The records below must be repeated exactly, but without their pictures.

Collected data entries
┌──
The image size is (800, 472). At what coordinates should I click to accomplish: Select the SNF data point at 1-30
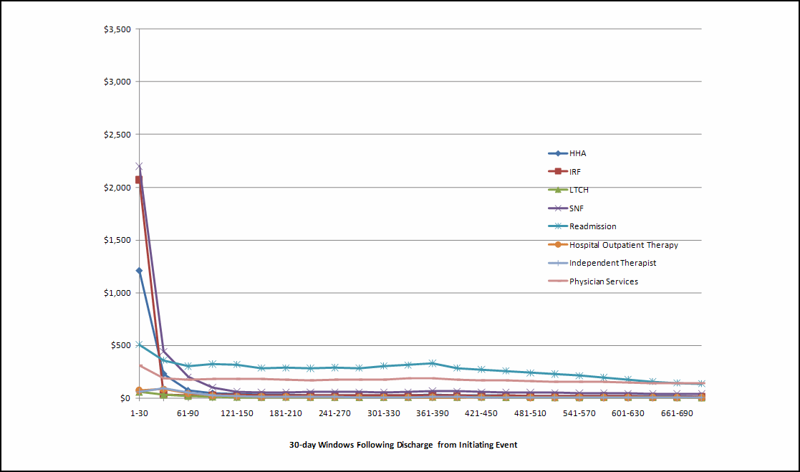point(139,166)
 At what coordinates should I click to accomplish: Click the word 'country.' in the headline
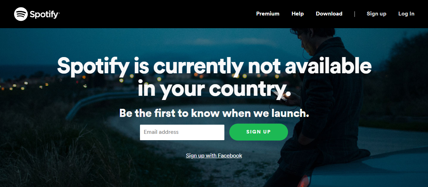(x=250, y=88)
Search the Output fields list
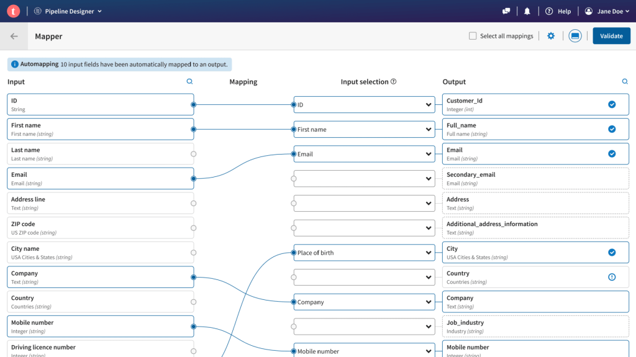Viewport: 636px width, 357px height. coord(625,81)
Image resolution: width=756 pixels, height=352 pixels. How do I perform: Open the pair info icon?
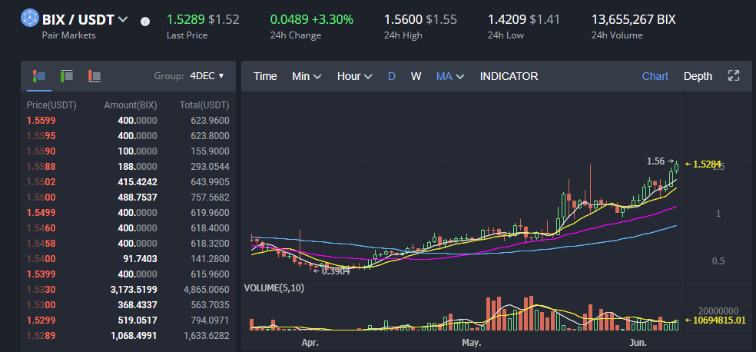coord(145,21)
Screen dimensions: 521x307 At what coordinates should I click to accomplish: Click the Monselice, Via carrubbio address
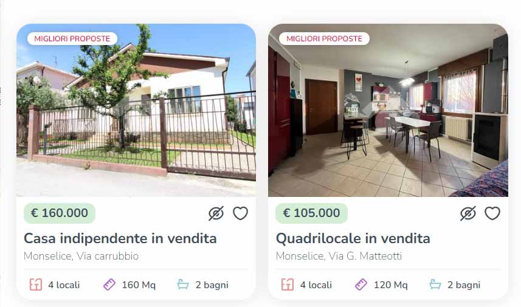click(81, 256)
└──
# WORKED SOLUTION
The image size is (800, 472). At what coordinates should I click to accomplish: Select the SNF data point at 1-30
point(139,166)
 At what coordinates should I click to accomplish: Click the word 'country.' in the headline
(x=250, y=88)
Search the Output fields list
Viewport: 636px width, 357px height. coord(625,81)
Image resolution: width=756 pixels, height=352 pixels. How do I perform: Open the pair info icon?
coord(145,21)
Screen dimensions: 521x307 At what coordinates should I click to accomplish: Click the Monselice, Via carrubbio address
click(81, 256)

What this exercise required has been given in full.